- _What is required_: Would you copy the entries that follow exactly, leaving out every picture?

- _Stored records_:
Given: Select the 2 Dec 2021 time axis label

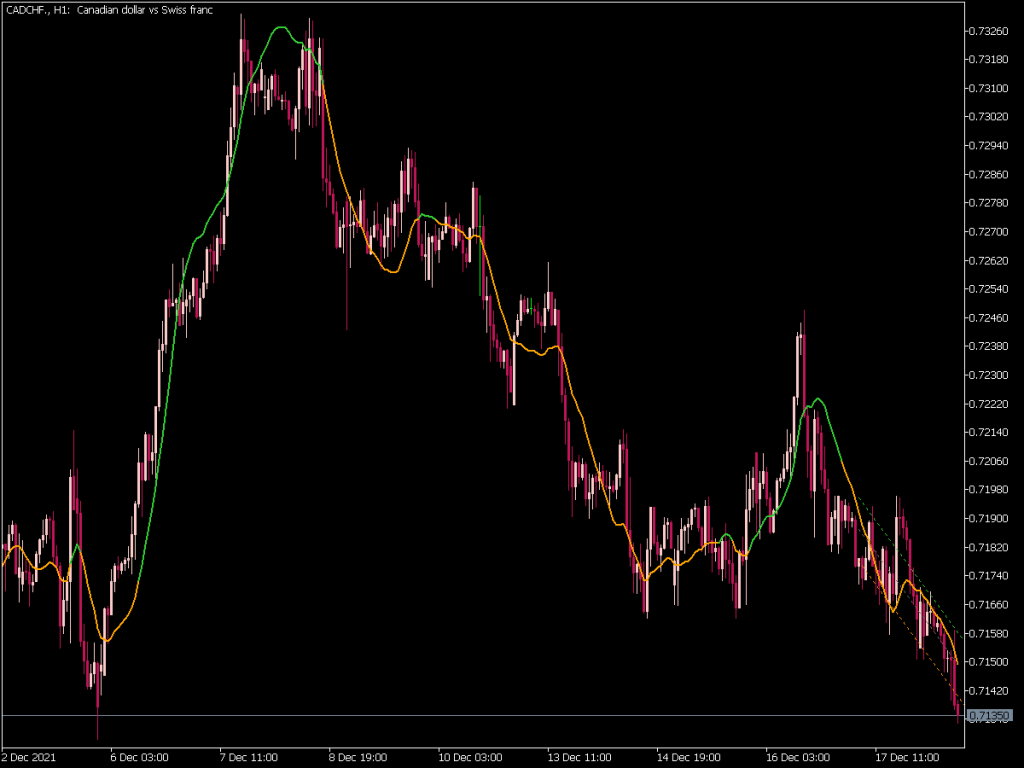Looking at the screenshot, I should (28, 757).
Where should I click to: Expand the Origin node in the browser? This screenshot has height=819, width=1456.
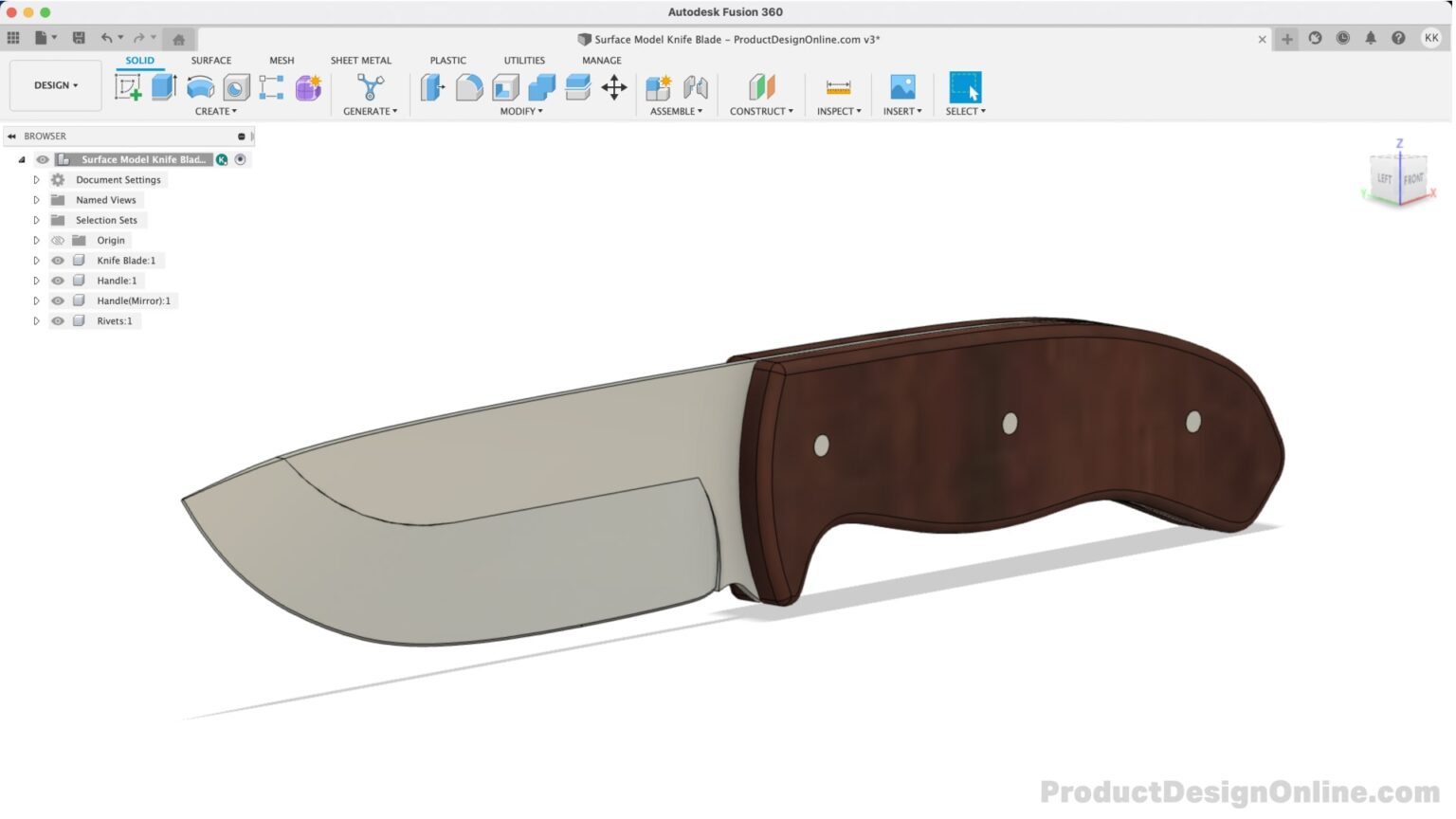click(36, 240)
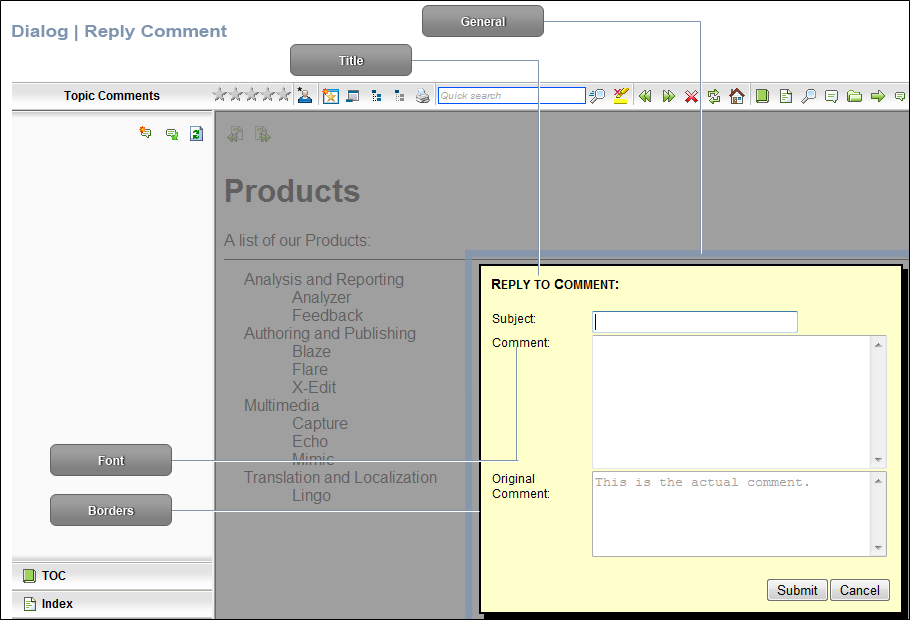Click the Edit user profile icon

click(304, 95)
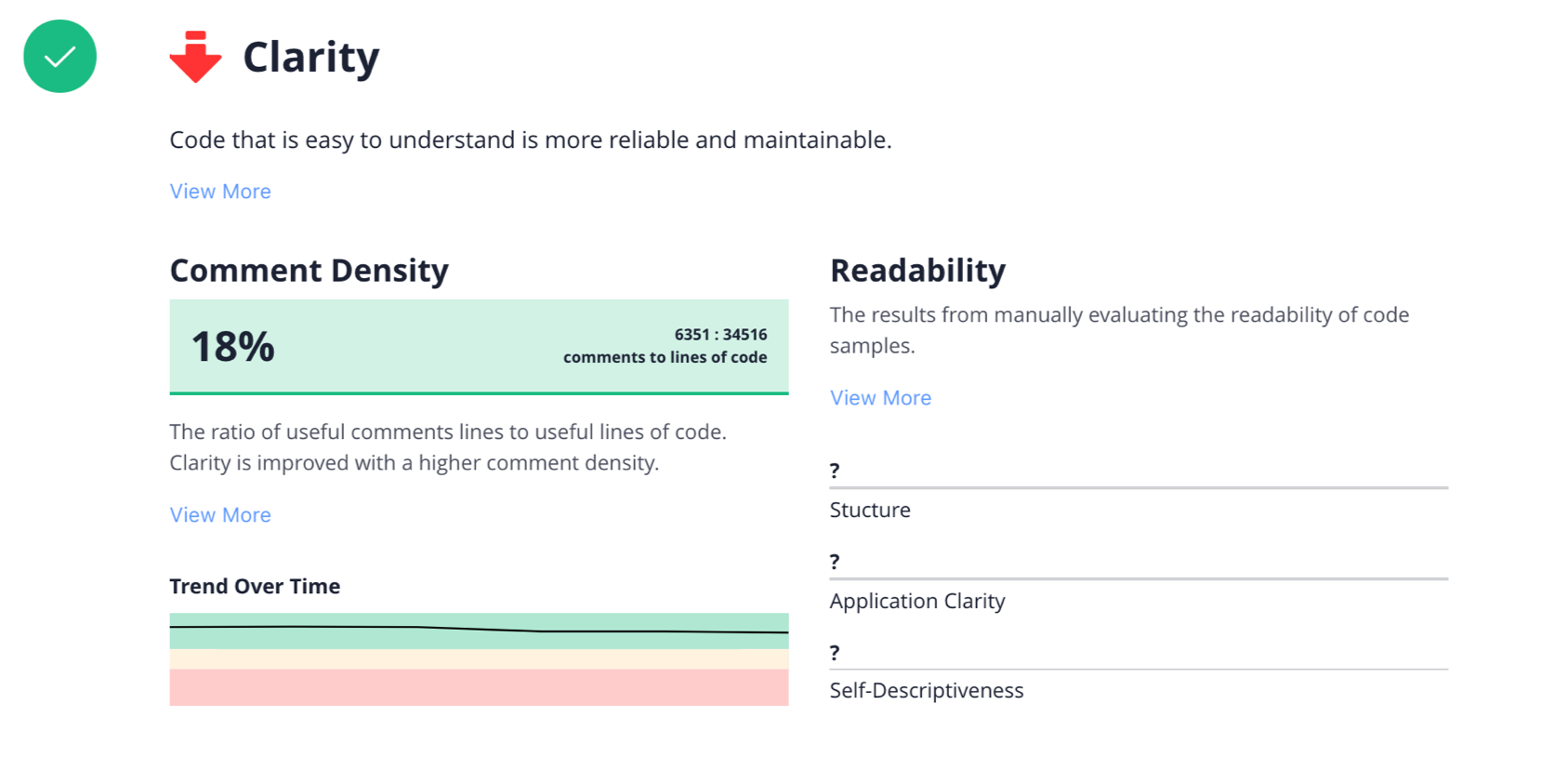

- _Written solution_:
Given: Select the 2 Dec 2021 time axis label

Looking at the screenshot, I should (28, 757).
Where should I click to: Expand the Origin node in the browser? This screenshot has height=819, width=1456.
click(36, 240)
Click the Edit user profile icon

click(304, 95)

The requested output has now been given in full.